Stated problem: Please echo every one of the items below, word for word.

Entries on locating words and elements
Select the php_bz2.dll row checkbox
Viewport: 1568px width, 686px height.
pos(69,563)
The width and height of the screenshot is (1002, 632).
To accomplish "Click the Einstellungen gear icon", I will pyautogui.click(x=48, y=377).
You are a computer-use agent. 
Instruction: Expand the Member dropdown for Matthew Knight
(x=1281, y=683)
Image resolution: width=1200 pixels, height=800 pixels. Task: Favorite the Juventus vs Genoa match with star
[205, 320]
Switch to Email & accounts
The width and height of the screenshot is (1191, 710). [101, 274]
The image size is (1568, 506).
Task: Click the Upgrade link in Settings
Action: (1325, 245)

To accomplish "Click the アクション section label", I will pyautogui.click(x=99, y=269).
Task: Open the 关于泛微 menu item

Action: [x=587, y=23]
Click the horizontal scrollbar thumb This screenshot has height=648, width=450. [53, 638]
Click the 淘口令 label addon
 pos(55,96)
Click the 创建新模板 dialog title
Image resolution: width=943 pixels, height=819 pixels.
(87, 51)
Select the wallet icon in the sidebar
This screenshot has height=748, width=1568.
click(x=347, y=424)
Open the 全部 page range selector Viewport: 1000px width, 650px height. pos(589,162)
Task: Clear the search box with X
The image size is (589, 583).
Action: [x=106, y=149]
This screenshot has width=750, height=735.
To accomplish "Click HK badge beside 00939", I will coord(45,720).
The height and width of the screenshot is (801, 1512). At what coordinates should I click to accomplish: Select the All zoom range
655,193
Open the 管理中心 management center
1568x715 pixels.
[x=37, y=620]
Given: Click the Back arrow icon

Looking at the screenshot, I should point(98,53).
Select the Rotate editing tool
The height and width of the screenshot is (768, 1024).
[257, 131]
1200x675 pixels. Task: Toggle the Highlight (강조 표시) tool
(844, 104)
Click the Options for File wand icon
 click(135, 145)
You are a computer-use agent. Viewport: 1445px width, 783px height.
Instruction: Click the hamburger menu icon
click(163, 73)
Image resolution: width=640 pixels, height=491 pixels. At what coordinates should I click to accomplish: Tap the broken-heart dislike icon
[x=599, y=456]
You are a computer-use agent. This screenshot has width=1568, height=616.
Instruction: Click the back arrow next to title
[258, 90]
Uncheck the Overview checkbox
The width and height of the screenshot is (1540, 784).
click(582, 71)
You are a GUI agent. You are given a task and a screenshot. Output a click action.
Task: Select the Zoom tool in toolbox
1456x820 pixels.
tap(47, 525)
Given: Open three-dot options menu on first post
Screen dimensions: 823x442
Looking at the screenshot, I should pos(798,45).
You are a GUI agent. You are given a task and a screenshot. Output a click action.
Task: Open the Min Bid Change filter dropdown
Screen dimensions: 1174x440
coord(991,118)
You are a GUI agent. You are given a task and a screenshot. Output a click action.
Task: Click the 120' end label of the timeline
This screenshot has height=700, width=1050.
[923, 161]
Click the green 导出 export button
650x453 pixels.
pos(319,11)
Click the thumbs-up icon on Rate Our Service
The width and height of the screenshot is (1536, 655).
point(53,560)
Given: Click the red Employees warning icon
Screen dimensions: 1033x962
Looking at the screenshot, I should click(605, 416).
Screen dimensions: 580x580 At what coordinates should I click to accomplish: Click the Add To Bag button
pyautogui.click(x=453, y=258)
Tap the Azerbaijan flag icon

Reply:
Select the php_bz2.dll row checkbox
Viewport: 1568px width, 686px height.
pos(69,563)
The width and height of the screenshot is (1002, 632).
To accomplish "Click the Einstellungen gear icon", I will pyautogui.click(x=48, y=377).
You are a computer-use agent. 
Instruction: Expand the Member dropdown for Matthew Knight
(x=1281, y=683)
Image resolution: width=1200 pixels, height=800 pixels. Task: Favorite the Juventus vs Genoa match with star
[205, 320]
Switch to Email & accounts
The width and height of the screenshot is (1191, 710). [101, 274]
The image size is (1568, 506).
Task: Click the Upgrade link in Settings
Action: (1325, 245)

To accomplish "Click the アクション section label", I will pyautogui.click(x=99, y=269).
Task: Open the 关于泛微 menu item

Action: [x=587, y=23]
Click the horizontal scrollbar thumb This screenshot has height=648, width=450. [53, 638]
Click the 淘口令 label addon
 pos(55,96)
Click the 创建新模板 dialog title
Image resolution: width=943 pixels, height=819 pixels.
(87, 51)
Select the wallet icon in the sidebar
This screenshot has height=748, width=1568.
click(x=347, y=424)
Open the 全部 page range selector Viewport: 1000px width, 650px height. pos(589,162)
Task: Clear the search box with X
The image size is (589, 583).
Action: [x=106, y=149]
This screenshot has width=750, height=735.
To accomplish "Click HK badge beside 00939", I will coord(45,720).
The height and width of the screenshot is (801, 1512). At what coordinates should I click to accomplish: Select the All zoom range
655,193
Open the 管理中心 management center
1568x715 pixels.
[x=37, y=620]
Given: Click the Back arrow icon

Looking at the screenshot, I should point(98,53).
Select the Rotate editing tool
The height and width of the screenshot is (768, 1024).
[257, 131]
1200x675 pixels. Task: Toggle the Highlight (강조 표시) tool
(844, 104)
Click the Options for File wand icon
 click(135, 145)
You are a computer-use agent. Viewport: 1445px width, 783px height.
Instruction: Click the hamburger menu icon
click(163, 73)
Image resolution: width=640 pixels, height=491 pixels. At what coordinates should I click to accomplish: Tap the broken-heart dislike icon
[x=599, y=456]
You are a computer-use agent. This screenshot has width=1568, height=616.
Instruction: Click the back arrow next to title
[258, 90]
Uncheck the Overview checkbox
The width and height of the screenshot is (1540, 784).
click(582, 71)
You are a GUI agent. You are given a task and a screenshot. Output a click action.
Task: Select the Zoom tool in toolbox
1456x820 pixels.
tap(47, 525)
Given: Open three-dot options menu on first post
Screen dimensions: 823x442
Looking at the screenshot, I should pos(798,45).
You are a GUI agent. You are given a task and a screenshot. Output a click action.
Task: Open the Min Bid Change filter dropdown
Screen dimensions: 1174x440
coord(991,118)
You are a GUI agent. You are given a task and a screenshot. Output a click action.
Task: Click the 120' end label of the timeline
This screenshot has height=700, width=1050.
[923, 161]
Click the green 导出 export button
650x453 pixels.
pos(319,11)
Click the thumbs-up icon on Rate Our Service
The width and height of the screenshot is (1536, 655).
point(53,560)
Given: Click the red Employees warning icon
Screen dimensions: 1033x962
Looking at the screenshot, I should click(605, 416).
Screen dimensions: 580x580 At what coordinates should I click to accomplish: Click the Add To Bag button
pyautogui.click(x=453, y=258)
Tap the Azerbaijan flag icon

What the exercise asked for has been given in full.